--- Task instructions ---
Reproduce verbatim every line of the entries from the one containing "Screen dimensions: 1270x952" through the one containing "will click(1213, 123).", including both of these lines.
:: Data ::
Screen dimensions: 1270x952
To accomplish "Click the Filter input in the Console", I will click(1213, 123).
:::
:: Data ::
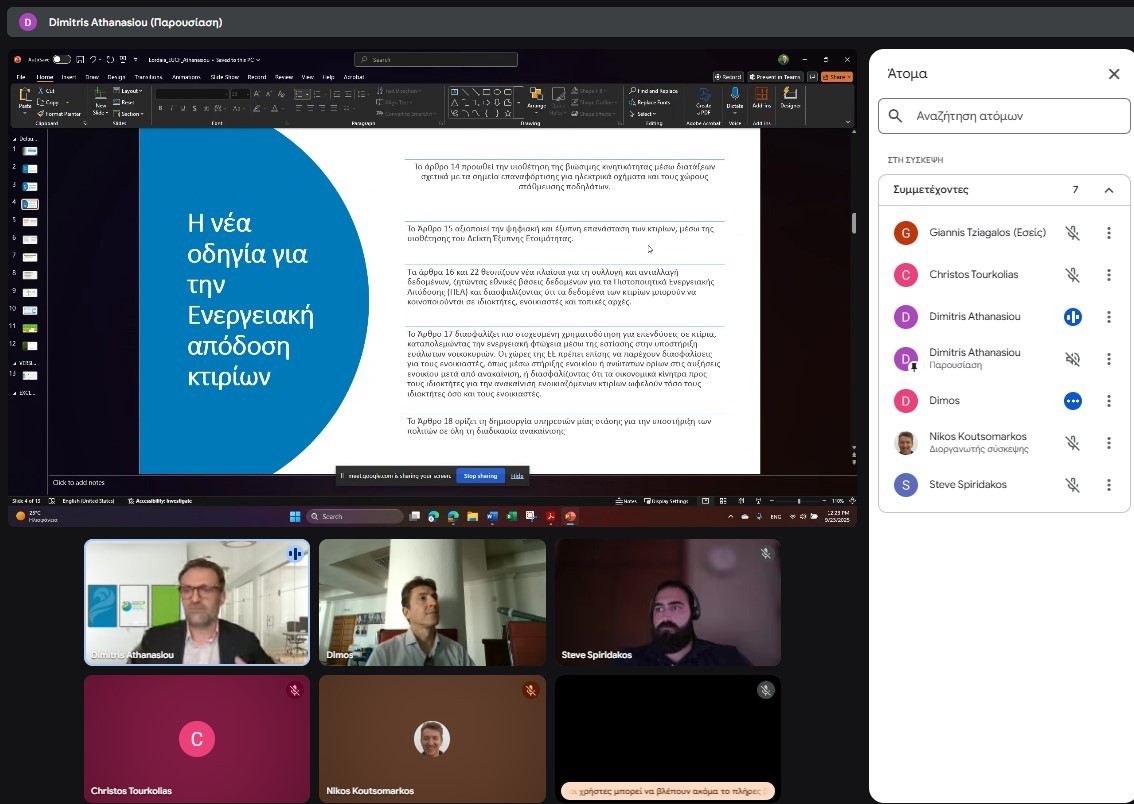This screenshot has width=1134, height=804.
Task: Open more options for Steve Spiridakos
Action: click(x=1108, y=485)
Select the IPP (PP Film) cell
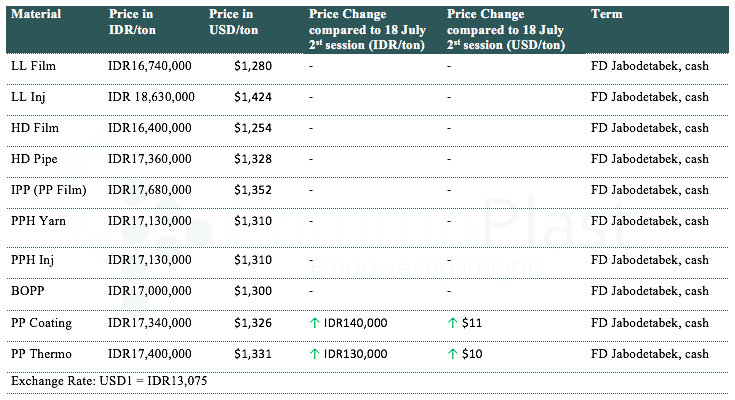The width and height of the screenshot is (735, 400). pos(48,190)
:::
:: Data ::
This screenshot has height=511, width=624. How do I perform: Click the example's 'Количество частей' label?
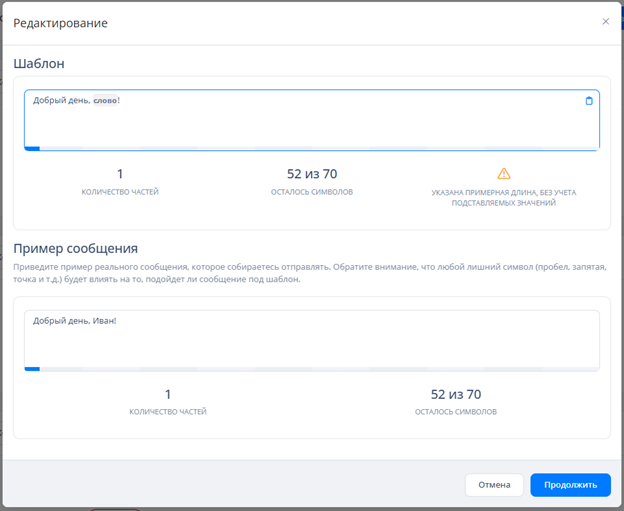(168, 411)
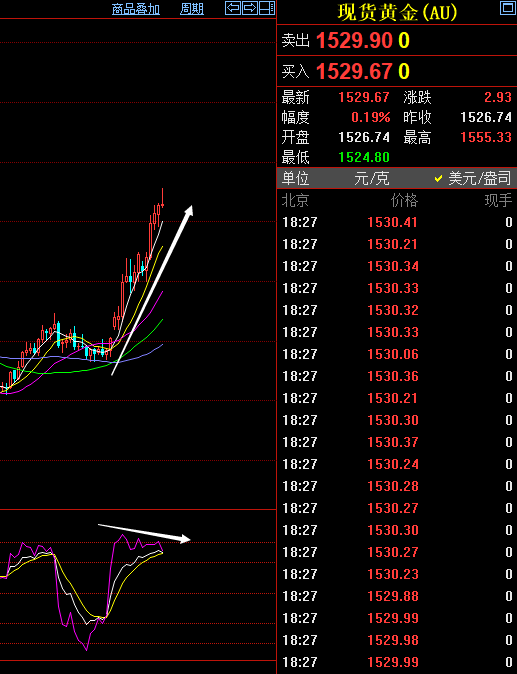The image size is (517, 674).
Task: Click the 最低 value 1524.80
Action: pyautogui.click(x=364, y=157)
:::
--- In response ---
Screen dimensions: 1270x952
To accomplish "Click the Filter input in the Console", I will click(1213, 123).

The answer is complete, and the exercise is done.